Please show each line of the items that contains the string "screenshot", matching case.

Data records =
______

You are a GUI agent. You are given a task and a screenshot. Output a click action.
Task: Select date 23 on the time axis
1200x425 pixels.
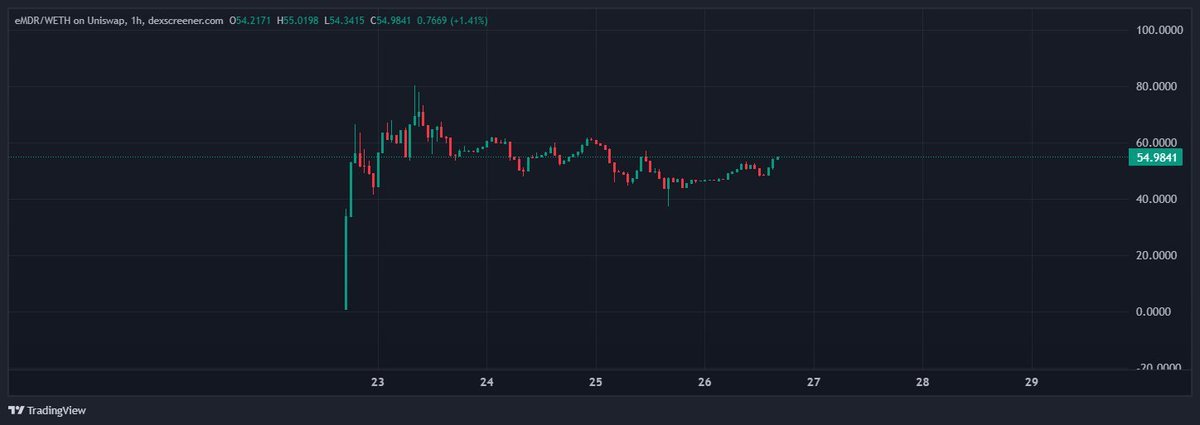click(x=378, y=382)
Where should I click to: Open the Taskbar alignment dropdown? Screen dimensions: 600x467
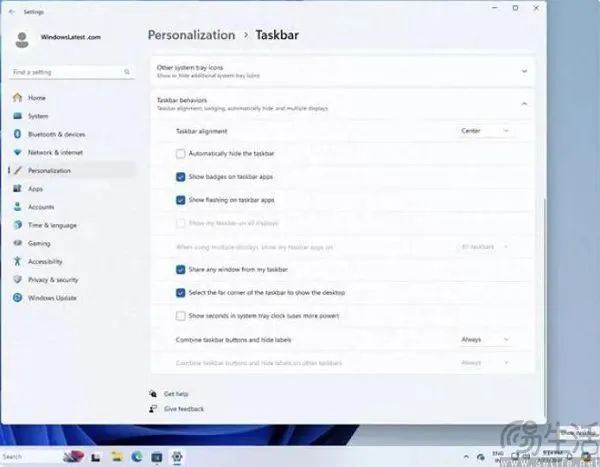click(485, 131)
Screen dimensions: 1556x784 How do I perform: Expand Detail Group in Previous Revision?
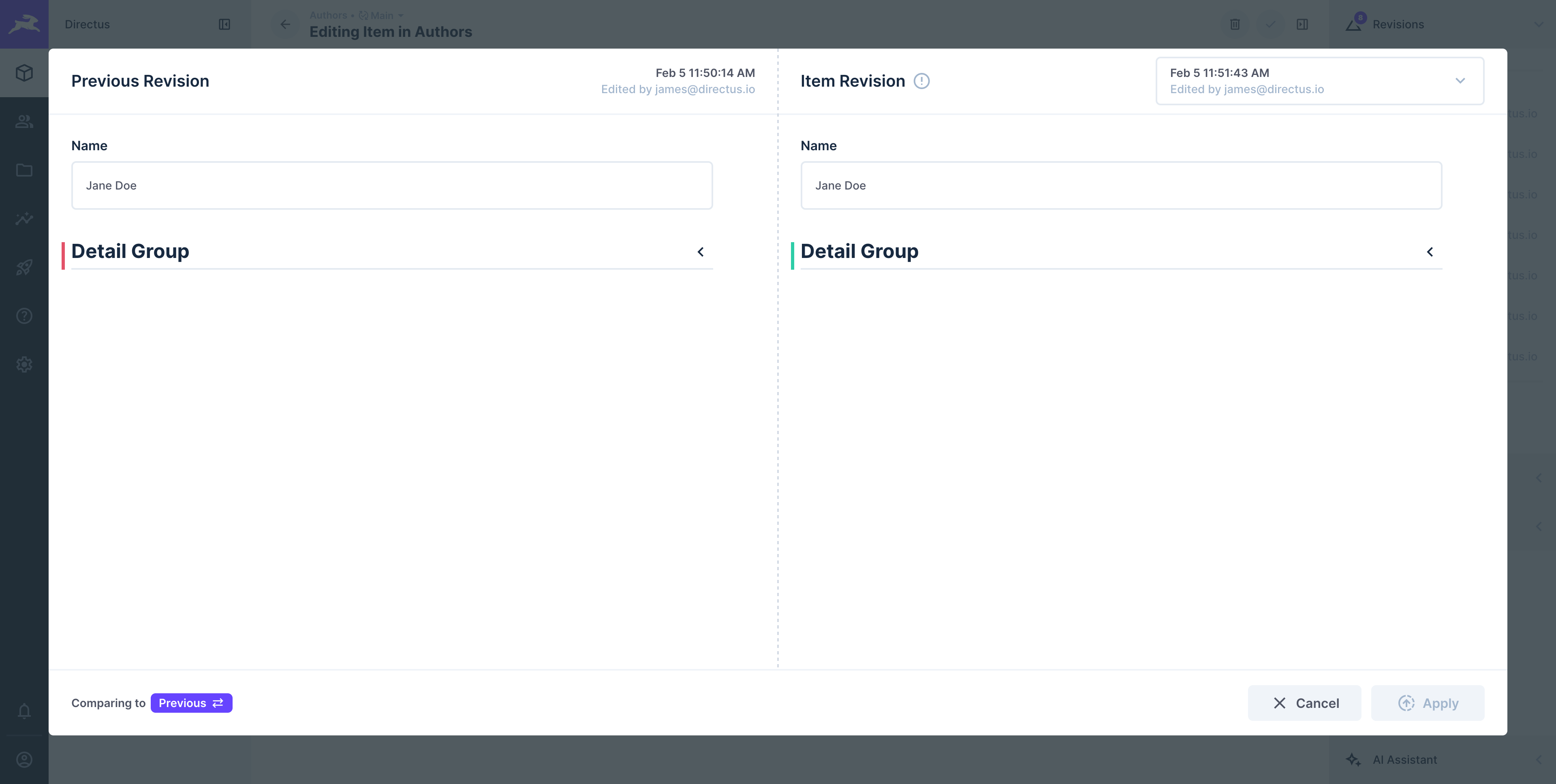coord(700,251)
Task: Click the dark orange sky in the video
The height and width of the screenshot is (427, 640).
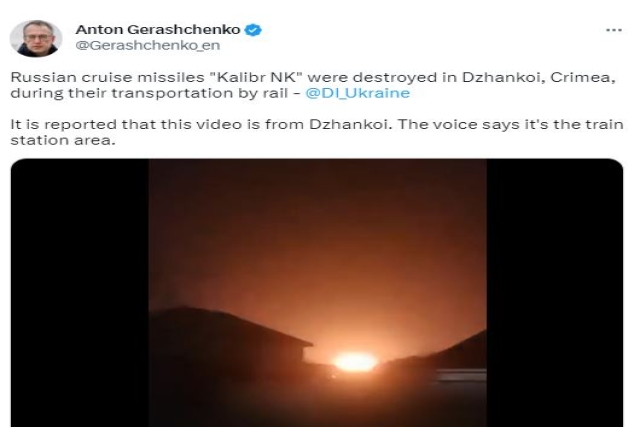Action: point(318,229)
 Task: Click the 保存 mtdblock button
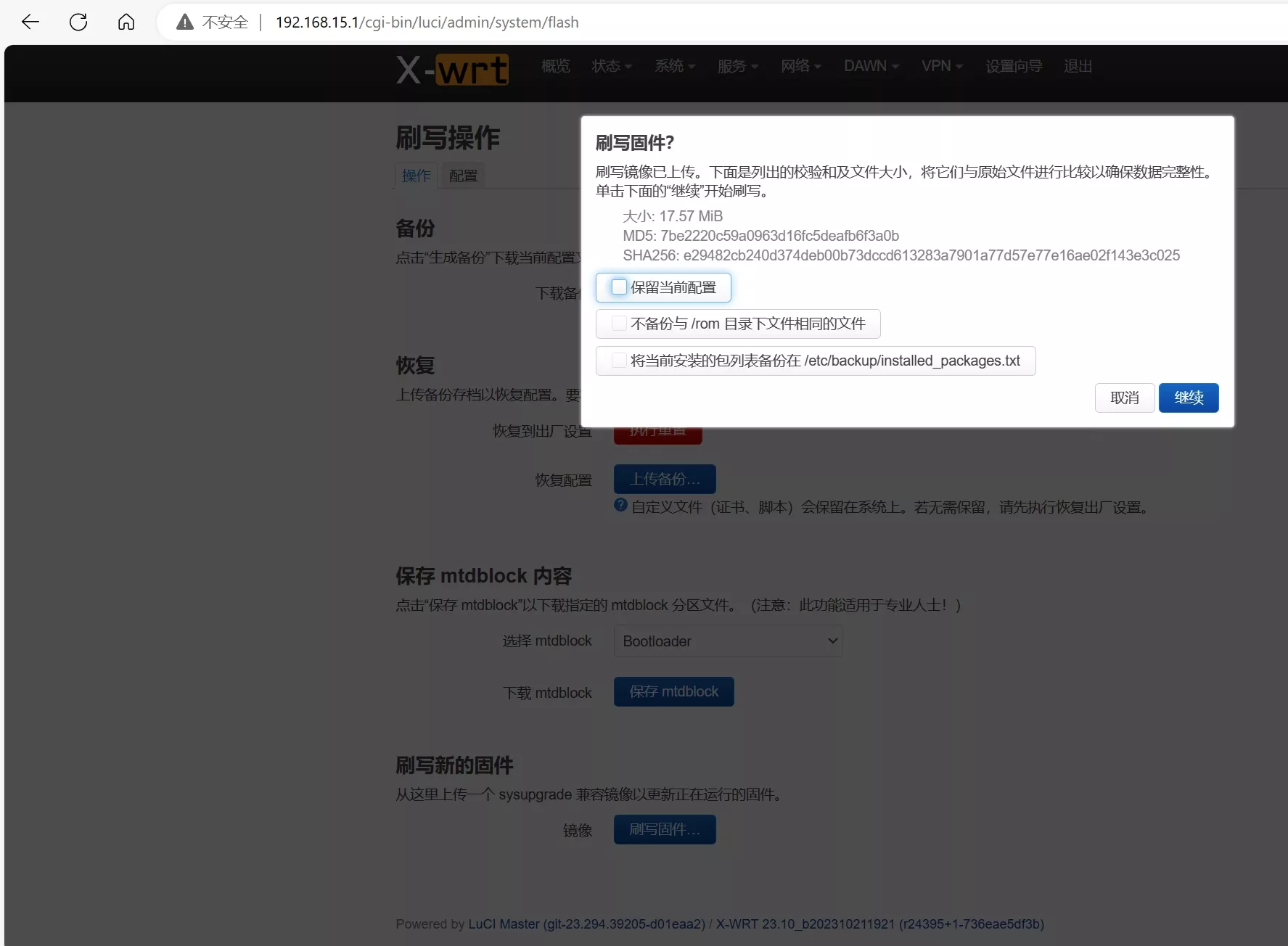point(673,691)
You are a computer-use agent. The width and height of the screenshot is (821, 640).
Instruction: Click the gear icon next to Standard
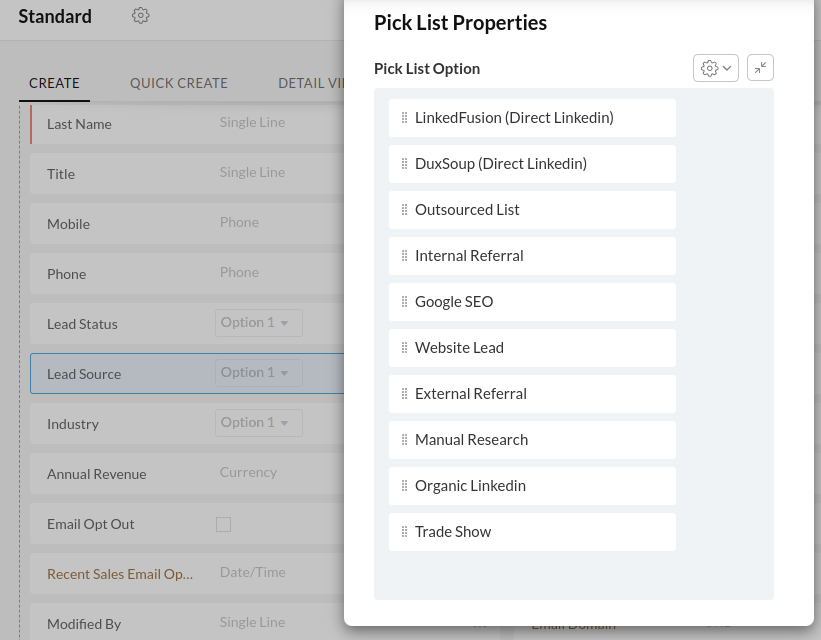(x=140, y=16)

______

Exercise solution =
You are a GUI agent. You are given a task and a screenshot. Output a click action.
The height and width of the screenshot is (427, 640).
You are a computer-use agent. The width and height of the screenshot is (821, 640).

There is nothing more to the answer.